A vacina portuguesa contra a covid-19

Talvez nenhum episódio tenha antecipado o momento nacional que vivemos como o da greve dos motoristas das matérias perigosas, no final do verão de 2019. Se recuarmos e lhe oferecermos a devida atenção, facilmente o reconhecemos. Ver o governo do Partido Socialista, sustentado ainda em toda a esquerda, vergar um sindicato com a ajuda das Forças Armadas foi uma irónica vénia de António Costa a um certo ator de Hollywood, cuja carreira terminou na Casa Branca. Igualmente cómico é recordar o desnorte do governo, perante um país em risco de ficar sem combustível nas gasolineiras, admitindo não ter dado pelo e-mail onde constava o aviso de greve na mesma semana em que inaugurava a Agência Portuguesa do Espaço, o que terá tornado Portugal a primeira potência espacial no planeta com problemas em abrir o correio eletrónico.

Chegados a 2021, com pandemia ou sem pandemia, pouco mudou. Cá andamos. As ambições interplanetárias do PS subsistem, com o senhor ministro do Ensino Superior a promover uma "democratização do espaço" como "forma de promover mais e melhores empregos".
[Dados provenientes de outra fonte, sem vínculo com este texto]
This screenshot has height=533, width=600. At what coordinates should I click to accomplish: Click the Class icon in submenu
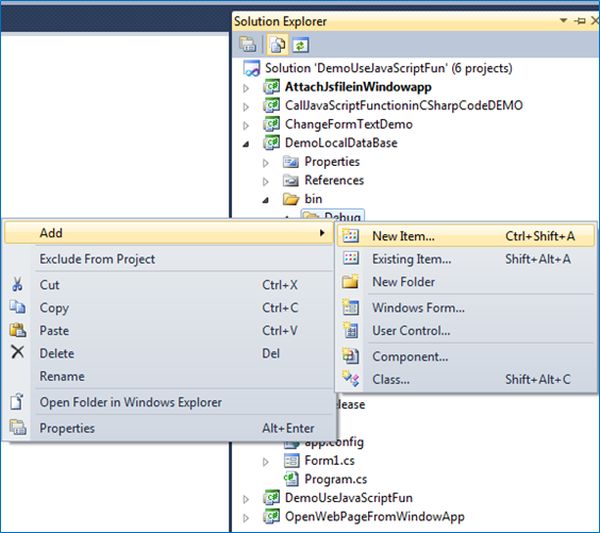coord(350,379)

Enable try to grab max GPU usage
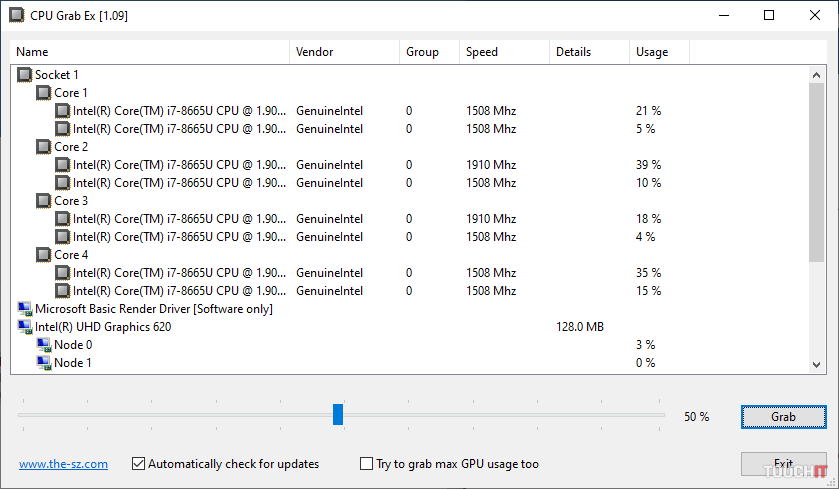(x=367, y=464)
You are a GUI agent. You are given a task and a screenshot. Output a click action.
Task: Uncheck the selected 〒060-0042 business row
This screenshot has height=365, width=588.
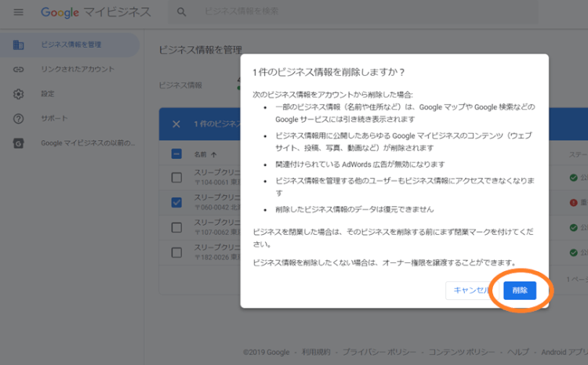tap(176, 203)
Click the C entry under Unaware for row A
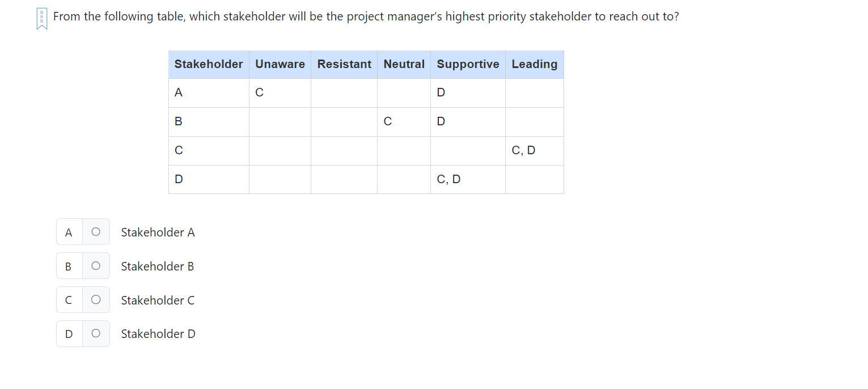This screenshot has height=389, width=868. (259, 92)
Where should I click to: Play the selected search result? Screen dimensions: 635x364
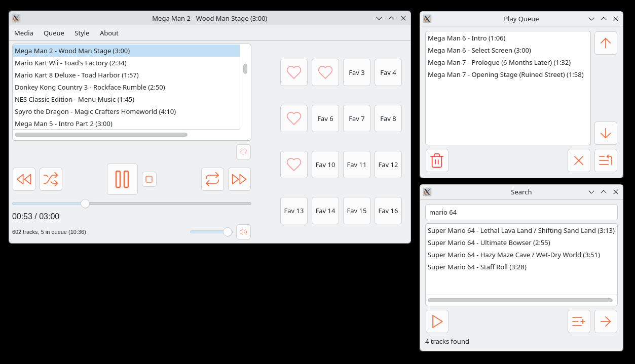pyautogui.click(x=437, y=321)
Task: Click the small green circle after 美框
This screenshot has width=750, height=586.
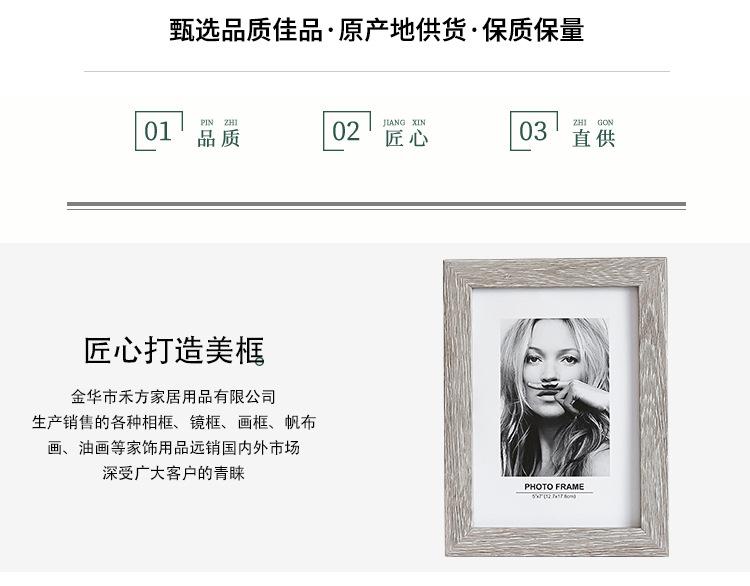Action: pyautogui.click(x=259, y=362)
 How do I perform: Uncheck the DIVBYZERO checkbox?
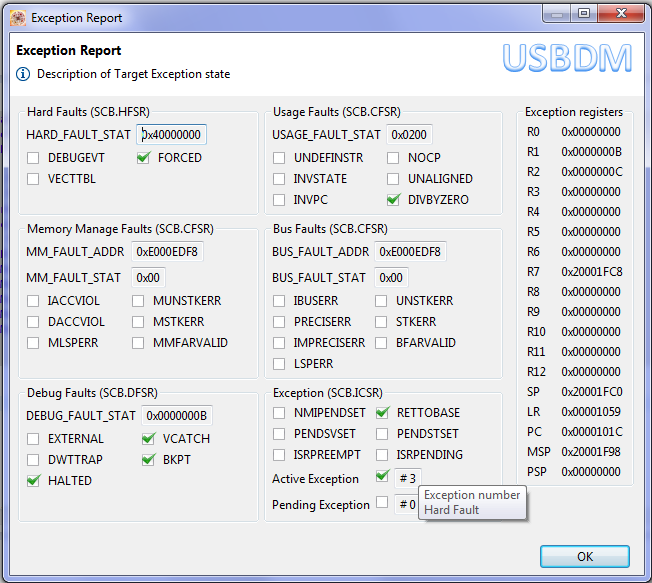click(394, 200)
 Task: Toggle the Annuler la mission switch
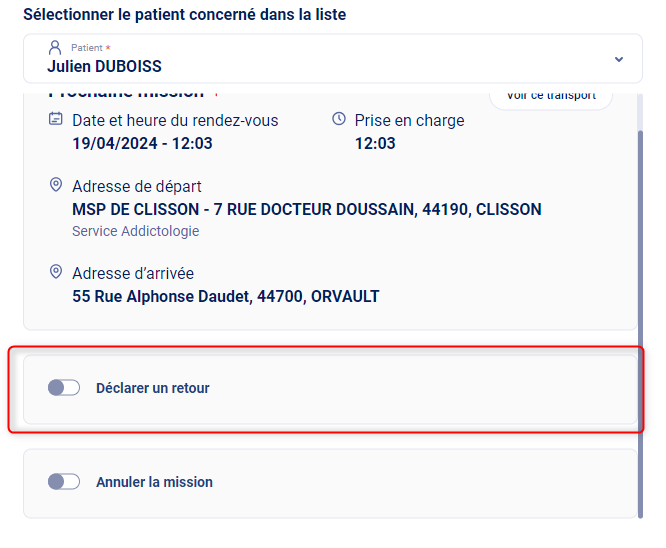click(64, 482)
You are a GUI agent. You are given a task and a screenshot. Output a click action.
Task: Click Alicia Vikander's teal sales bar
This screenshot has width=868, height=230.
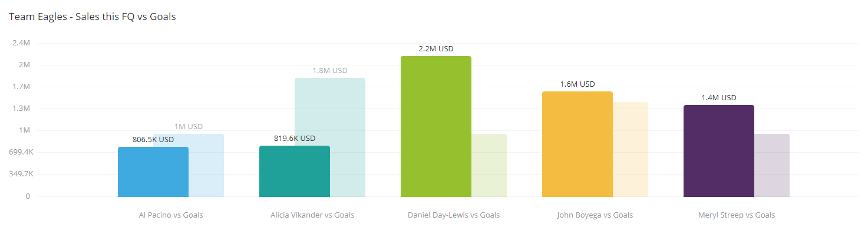(295, 171)
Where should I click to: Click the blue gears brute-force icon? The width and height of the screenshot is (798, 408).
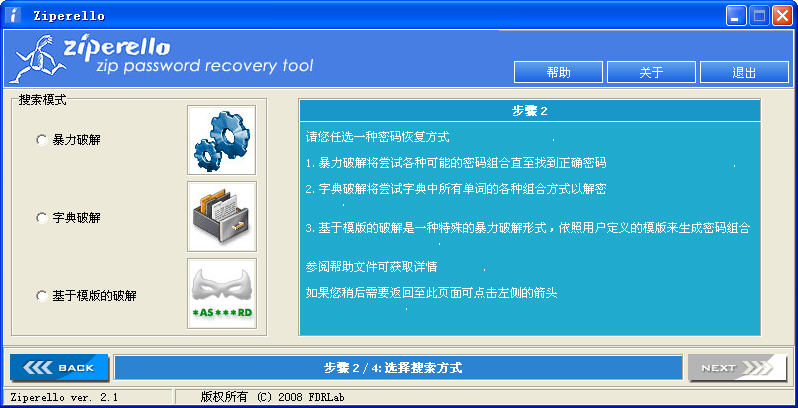222,140
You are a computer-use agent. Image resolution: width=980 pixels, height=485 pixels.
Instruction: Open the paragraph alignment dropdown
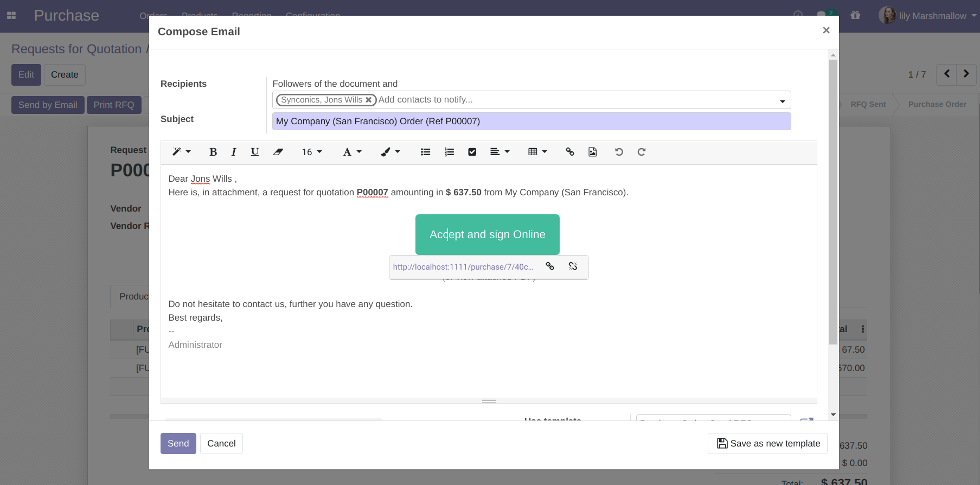pyautogui.click(x=499, y=152)
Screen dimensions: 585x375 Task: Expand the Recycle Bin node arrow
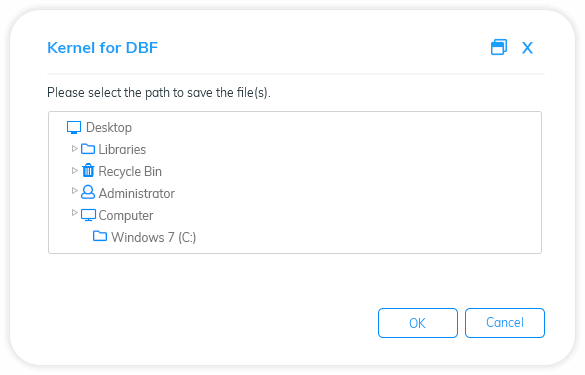[74, 171]
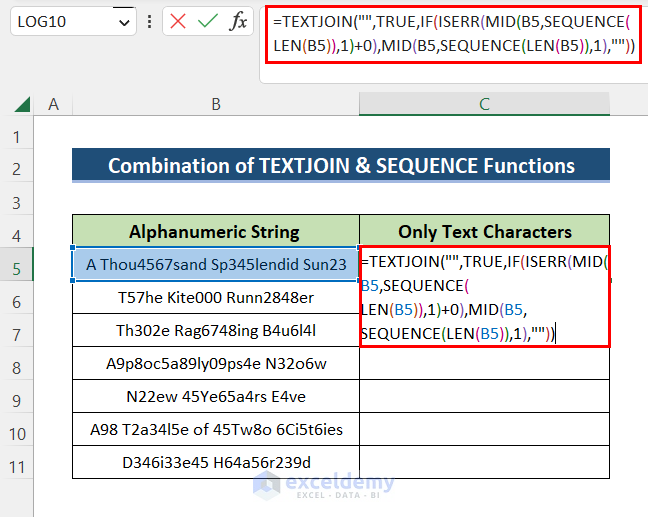Click the Insert Function fx icon
Viewport: 648px width, 517px height.
[x=238, y=21]
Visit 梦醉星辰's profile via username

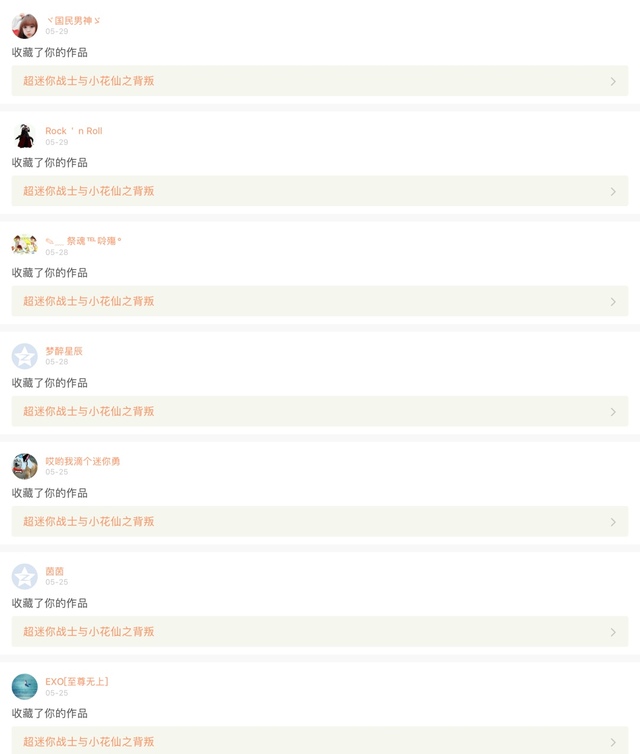(64, 351)
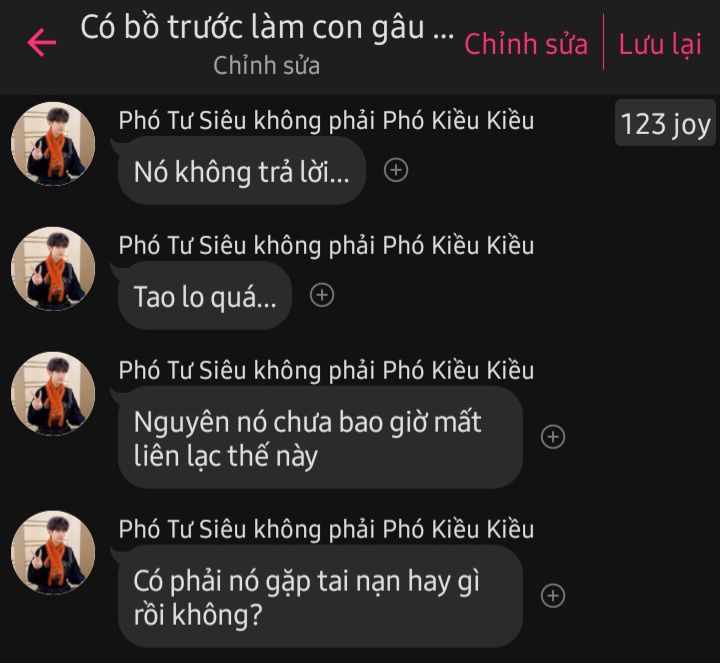Click the sender name above "Tao lo quá..."

click(326, 246)
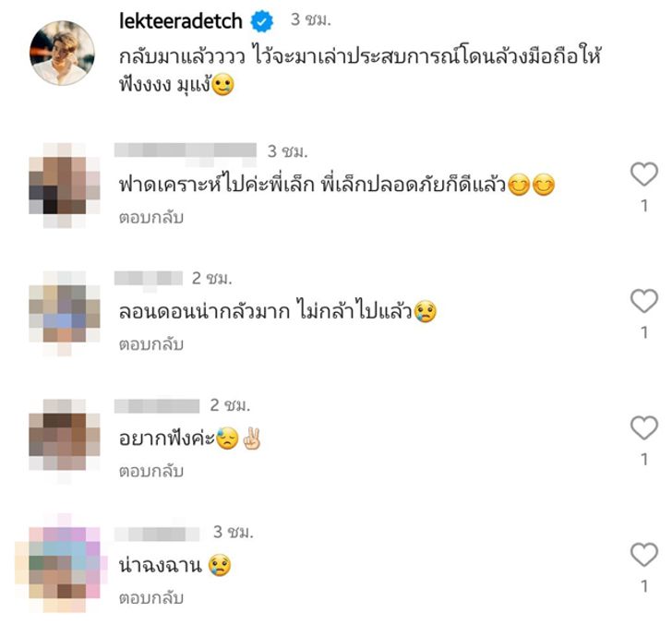Open the avatar of the น่าฉงฉาน commenter
The height and width of the screenshot is (625, 672).
(x=62, y=563)
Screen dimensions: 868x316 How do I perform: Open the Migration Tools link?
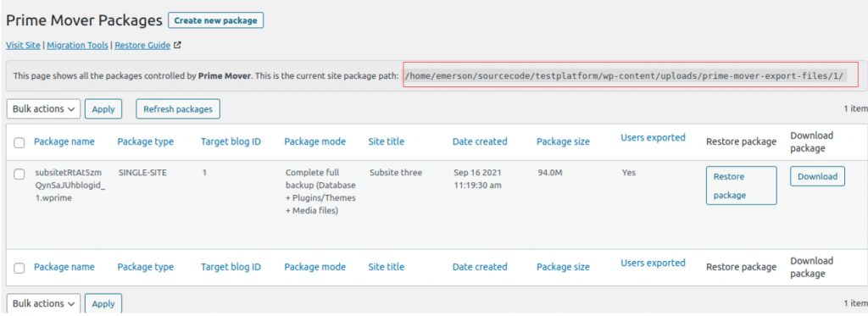[x=77, y=46]
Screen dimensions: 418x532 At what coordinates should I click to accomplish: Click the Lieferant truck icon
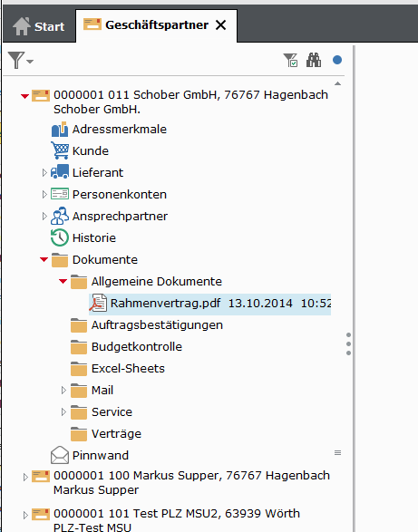pos(60,172)
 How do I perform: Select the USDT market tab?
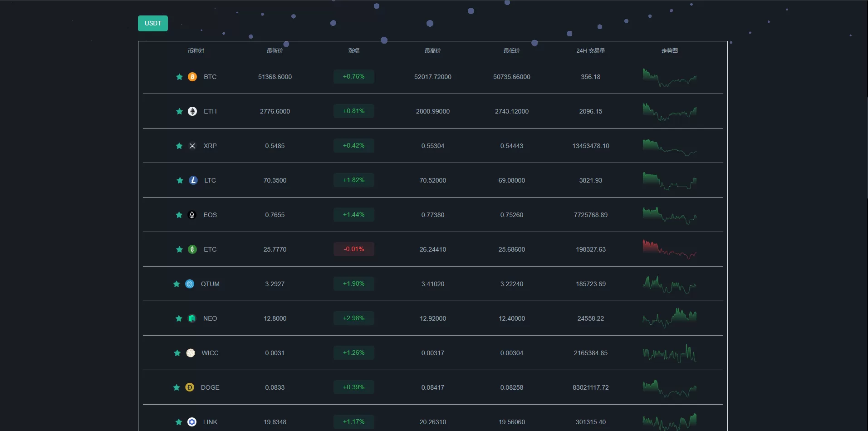pos(153,23)
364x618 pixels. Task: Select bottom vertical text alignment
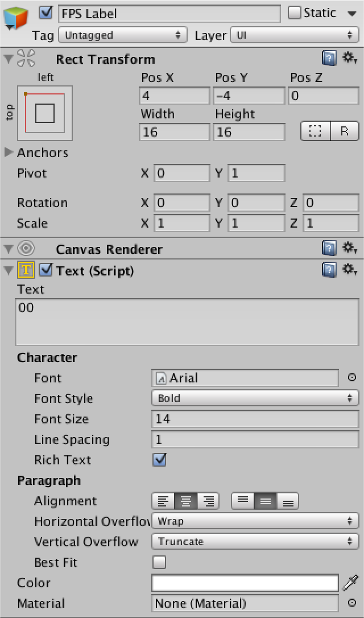point(288,501)
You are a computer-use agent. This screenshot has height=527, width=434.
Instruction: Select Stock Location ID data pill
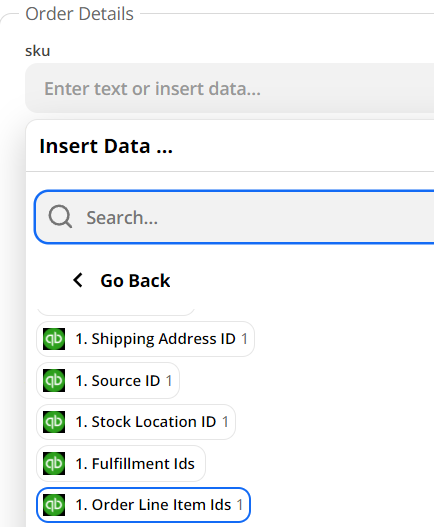136,422
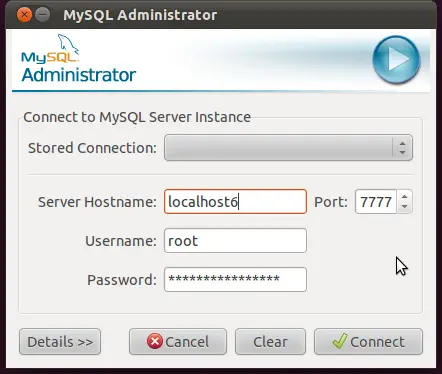
Task: Click the red X icon on Cancel
Action: pyautogui.click(x=155, y=341)
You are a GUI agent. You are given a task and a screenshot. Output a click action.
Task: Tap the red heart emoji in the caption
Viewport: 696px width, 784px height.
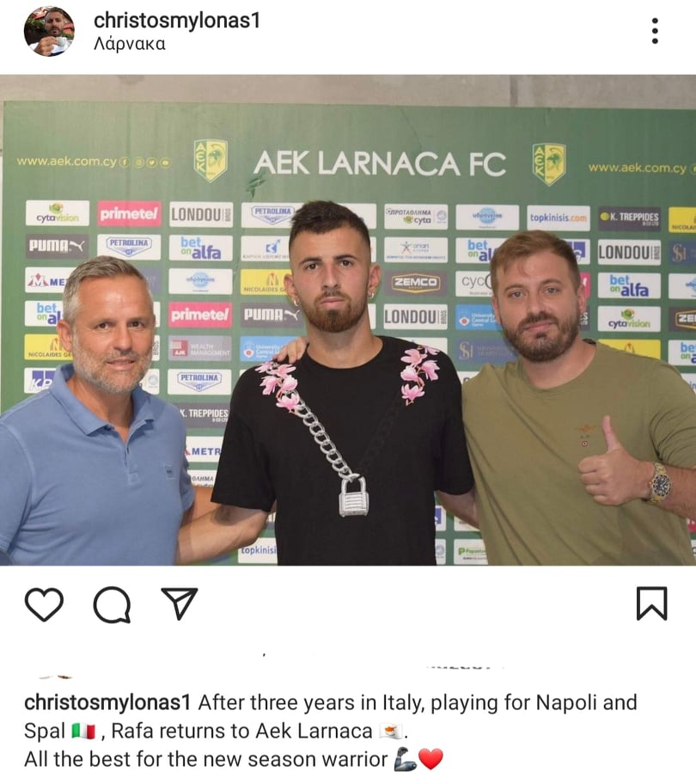point(430,759)
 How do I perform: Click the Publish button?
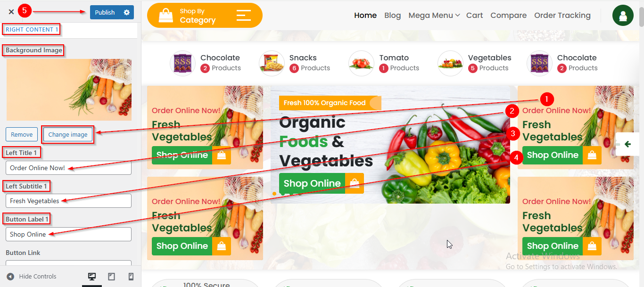(x=105, y=12)
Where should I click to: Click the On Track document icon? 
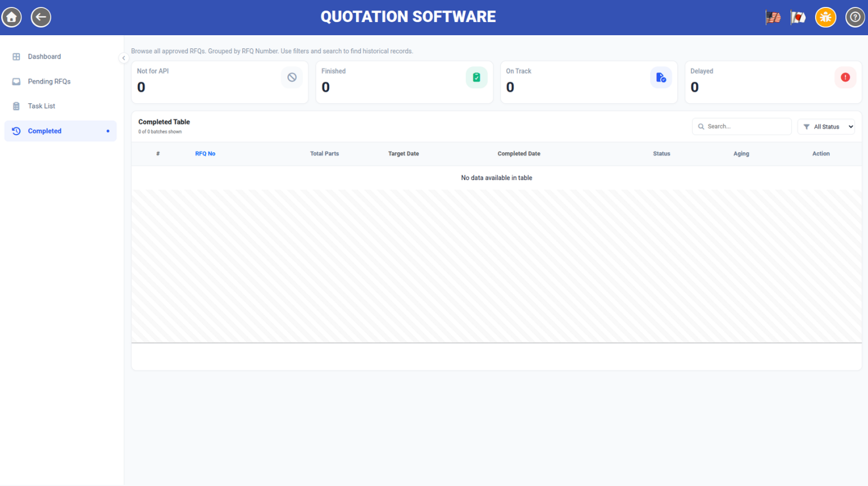(x=661, y=77)
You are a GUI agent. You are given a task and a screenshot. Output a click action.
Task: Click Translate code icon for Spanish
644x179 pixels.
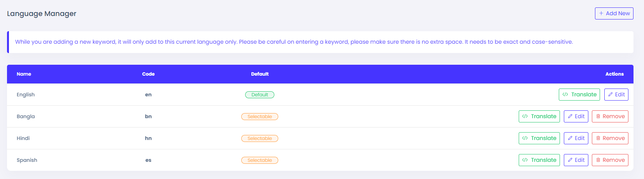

O senhor primeiro-ministro, habitualmente pródigo em manter os pés na terra, responde às preocupações do setor da cultura com "a transição digital", o que levou o eurodeputado João Ferreira a comentar, com graça, que pode ser que isso lhes mate a fome. O senhor ministro da Educação, se é que ainda lhe podemos chamar isso, celebra igualmente o seu contributo "para o pilar social", quando poucos fizeram tanto para agravar as desigualdades quanto ele e o atraso na distribuição de portáteis que assegurassem a continuidade do ensino. Há duas semanas, faltavam 300 mil computadores aos estudantes portugueses. No mesmo dia, Costa aplaudia a tão badalada digitalização da sociedade. Pelo caminho, anunciará que vamos à Lua.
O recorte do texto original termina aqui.